Hasta 1979 la mayor parte de las denuncias fueron acalladas por el sistemático boicot de la Unión Soviética y de todo su bloque de influencia. Moscú bajó una verdadera “cortina de hierro” para proteger a sus aliados, los dictadores argentinos.

Por eso la misión que vino a la Argentina fue la de la OEA; allí no había un Fidel Castro como en la ONU para impedirlo, ya que Cuba no integraba el organismo interamericano. Y por eso la primera comisión que vino a verificar in situ las violaciones a los derechos humanos en la Argentina llegó recién 3 años y medio después del golpe y cuando ya se había consumado el grueso de la tragedia.

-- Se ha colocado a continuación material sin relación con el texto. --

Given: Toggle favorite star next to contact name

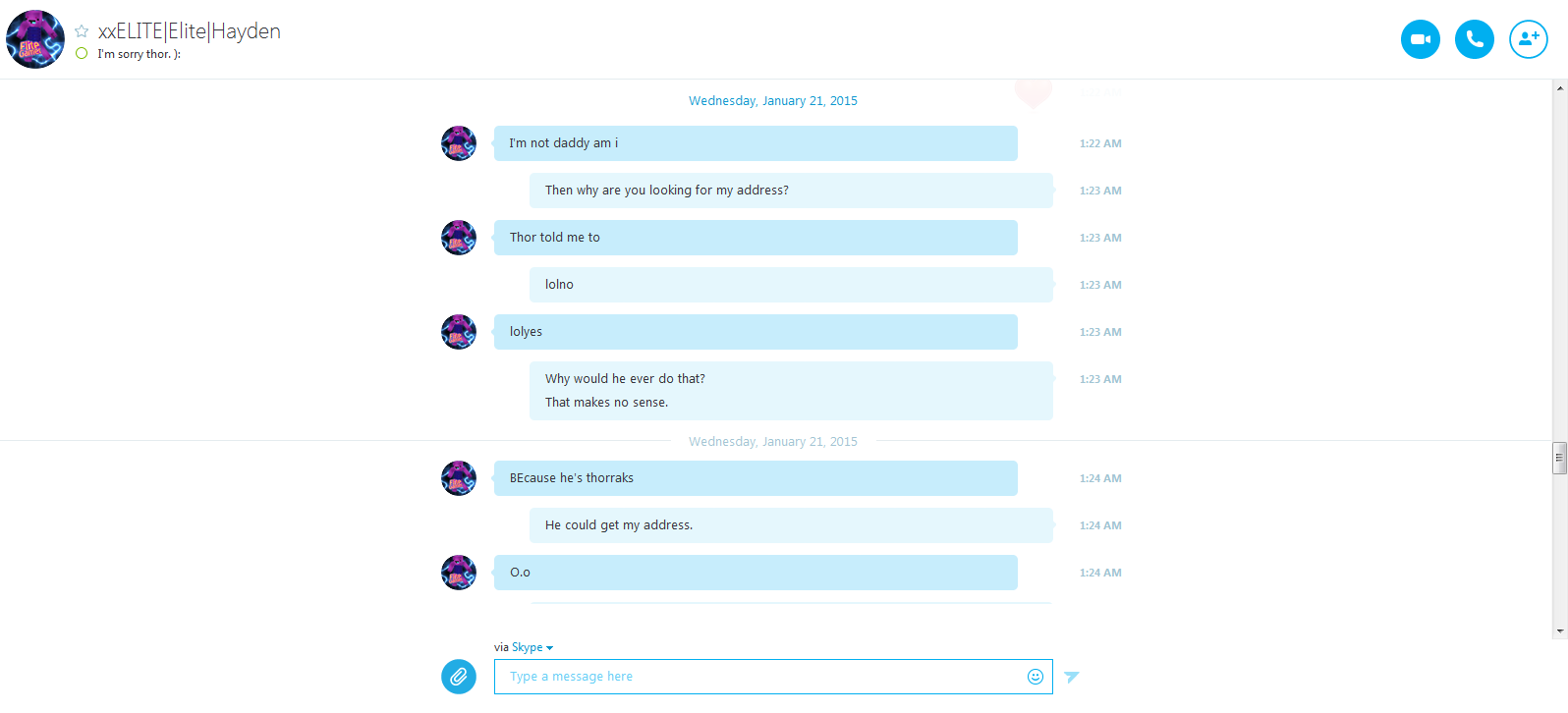Looking at the screenshot, I should (82, 31).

Jorge Rafael Videla autorizó la misión de observación de la OEA por la presión de Washington, mientras que las dictaduras del proletariado sostenían comercial y diplomáticamente a los que llevaban adelante la guerra contra el “marxismo”. Ironías de la historia.

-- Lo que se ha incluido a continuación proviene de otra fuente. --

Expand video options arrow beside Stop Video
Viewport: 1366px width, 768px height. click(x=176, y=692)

Como cada 24 de Marzo, también esta vez asistimos a debates estériles, en los que los argumentos no apuntan a la verdad sino a encerrar a cada facción en su dogma. El relato hoy en boga sobre el Golpe del 76 y la represión ilegal no menciona el negacionismo de aquellos años terribles, pese a los efectos gravísimos que tuvo. Prefieren librar una batalla semántica, virtual, sin riesgo alguno, ya que no se trata de una lucha por la verdad, sino de un simulacro.

Además, si de negacionismo se trata, deberían acusarse a sí mismos. Condenar año a año el golpe de Estado de 1976 y nunca, jamás, mencionar a la presidente derrocada, ¿qué es?

Si eso no es negacionismo…

Vale recordar que la misión de la CIDH de 1979 se entrevistó con los anteriores presidentes de Argentina. A María Estela (Isabel) Martínez de Perón la tuvieron que visitar en su arresto domiciliario en San Vicente, dado que había sido encarcelada el mismo día del golpe de Estado y seguía detenida.

El no mencionar a Isabel Perón en los actos conmemorativos del golpe de Estado revela que en el inconsciente de muchos persiste el espíritu con el cual en su momento contribuyeron a crear el clima favorable a la instauración de la dictadura, en nombre de la idea de que “cuanto peor, mejor”. Las organizaciones armadas querían el golpe, pensaban que eso agudizaría las contradicciones y le mostraría al pueblo a su enemigo de modo descarnado. Reconocer eso también es memoria.

Además, en las elecciones provinciales en Misiones en abril de 1975, los Montoneros compitieron con una lista propia: el Partido Peronista Auténtico. El fracaso fue sonoro: menos del 5 por ciento de los votos. La democracia no era lo de ellos. En el fondo, coincidían con el enemigo: Isabel, su gobierno, era un estorbo.

El hecho de que nadie mencione a la Presidente derrocada, en los muchos actos de repudio al Golpe del 76, habla a las claras de la aprobación que, de modo más o menos explícito, el grueso de los protagonistas de la época daba a su destitución.

El apego al eslogan de los 30 mil, y su uso para obturar toda investigación, es un signo de que se elude la verdad. Es síntoma de una involución hacia posiciones maniqueas y simplistas, en las que el dogma es refugio y excusa para frenar el debate y eludir responsabilidades.

Es una pose que permite ponerse galones inmerecidos. Se lo repite como un mantra, como el santo y seña de la pertenencia a una facción. Es incluso esgrimido como advertencia, como amenaza incluso, hacia el que no se pliega al credo oficial.

Si la verdad debe imponerse por ley como pretendían algunos -y como de hecho se impuso en la provincia de Buenos Aires (durante la gestión de María Eugenia Vidal) donde es obligatoria la mención a los “30 mil” en documentos oficiales- entonces no es una verdad sino un dogma. Y esa operatoria se llama estalinismo. O dictadura.